Standing alone is the so-called Tjur R-Squared.


R-Squared measures based on model likelihoods
 
This category is most populated. It includes familiar to us from the previous post R^2(MF) (McFadden R^2) and R^2(CS) (Cox - Snell R^2). Here and further we use notations partially from our previous post, Menard (2000) and Smith – McKenna (2013)):

(1)  R^2(MF) = [lnL(0) – lnL(M)] / [lnL(S)] – lnL(0)] = 
      1 – lnL(M) / lnL(0)

(2)  R^2(CS) = 1 – [L(0) / L(M)]^(2/n)

(3)  R^2(N) = R^2(CS) /max R^2(CS) = R^2(CS) / (1 – L(0)^(2/n))

Also included are:

(4)  Aldrich – Nelson R-Squared, defined by          
R^2(AN) = G(M) / (G(M) + n) = 
2(lnL(M) - lnL(0)) /[2(lnL(M) - lnL(0)) + n]          
(see Smith – McKenna (2013))

(5)  Veall – Zimmermann R-Squared, given by formula 
R^2(VZ) = 
2(lnL(M) - lnL(0)) /[ 2(lnL(M) - lnL(0)) + n]*[(-2lnL(0) + n) / -2lnL(0)] =  R^2(AN) / max R^2(AN) 
(see Walker and Smith (2016)). R^2(VZ) was introduced as a correction to R^2(AN) which cannot reach the value of one. It’s easy to see that max R^2(AN) is equal to 2ln2/(2ln2 + 1) ≈0.581 (compare to max R^2(CS) = 0.75)

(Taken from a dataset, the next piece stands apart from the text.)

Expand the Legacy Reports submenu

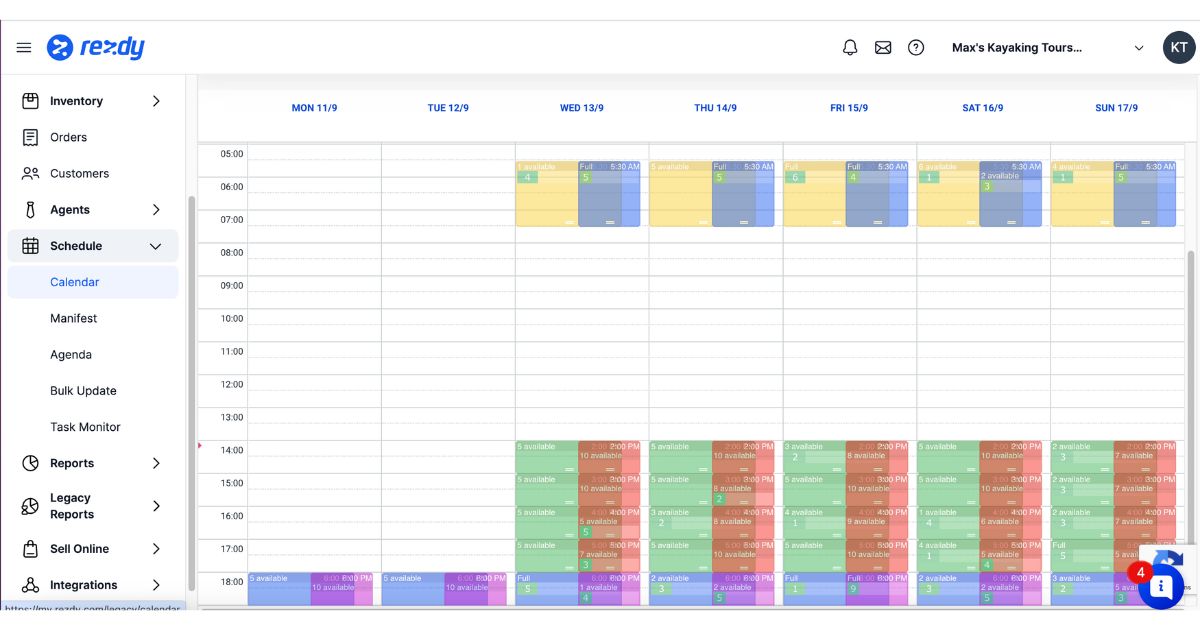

(6) Estrella R-Squared, defined by formula 
R^2(Est) = 1 – [lnL(M) / lnL(0)]^ (-2lnL(0)/n) 
(see Walker and Smith (2016)) 

We don’t consider here corrections for the number of predictors of the R-Squared measures mentioned above. From this abundance of R-Squared indexes we choose only two: R^2(MF) and R^2(CS). As it is shown in Shtatland et al. (2000) and (2002), there exists an important and a very simple functional relationship between R^2(MF) and R^2(CS) (see also our previous post, Menard (2010), p. 50), and our comment to Allison (2013):

R^2(CS) = 1 – exp(-R^2(MF)*T)                          (1)                          

where the quantity T is equal to -2lnL(0) / n. Since the maximized log-likelihood for the null model can be written as

lnL(0) = n[ȳ*lnȳ + (1 – ȳ)*ln(1 – ȳ)]

the formula for T can be rewritten as follows

T = -2[ȳ*lnȳ + (1 – ȳ)*ln(1 – ȳ)]                                       (2)

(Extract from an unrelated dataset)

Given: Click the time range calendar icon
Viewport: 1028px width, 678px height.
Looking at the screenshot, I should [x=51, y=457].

Thus, T is nothing but doubled entropy of Bernoulli distribution with probability ȳ (the base rate).

Desirable properties of an R-squared include interpretation in terms of the information content of the data (see Cameron and Windmeijer (1997)). It is shown in Shtatland et al. (2000) and (2002) (see also our previous post) that R^2(MF) has an intuitively reasonable, immediate interpretation in terms of information theory: it can be considered as ratio of information gain (IG) when moving from the null model with intercept only to the current one by adding available predictors (2(lnL(M) - lnL(0)) to the quantity of all potentially recoverable information (-2lnL(0)). Note that R^2(CS) also allows some information interpretation, though not as direct as for R^2(MF). Indeed, let us transform the equation

R^2(CS) = 1 – [L(0) / L(M)]^(2/n)

which defines R^2(CS) to

-ln (1 - R^2(CS)) = 2(lnL(M) – lnL(0))/n = IG /n = IGR

Here information gain rate, IGR, is nothing but information gain per observation. The logarithmic function -ln(1 – x) is a well-known measure from information theory (Theil and Chung (1988)). Using -ln(1 - R^2(CS)) rather than R^2(CS) provides a more natural scale for interpretation. Taking the first derivative of both sides of this equation with respect to R^2(CS), we have

dIGR/dR^2(CS) = 1 / (1 - R^2(CS))

From this formula we arrive at the following important conclusions:

If R^2(CS) = 0, then dIGR/dR^2(CS) = 1, i. e. the increase in R-Square is equivalent to the increase in IGR;
If R^2(CS) = 0.5, then dIGR/dR^2(CS) = 2, i. e. the increase in IGR is twice as large as the increase in R-Square;
If R^2(CS) = 0.75 (maximal value possible), then dIGR/dR^2(CS) = 4, i. e. the increase in IGR is four times larger than the increase in R-Square.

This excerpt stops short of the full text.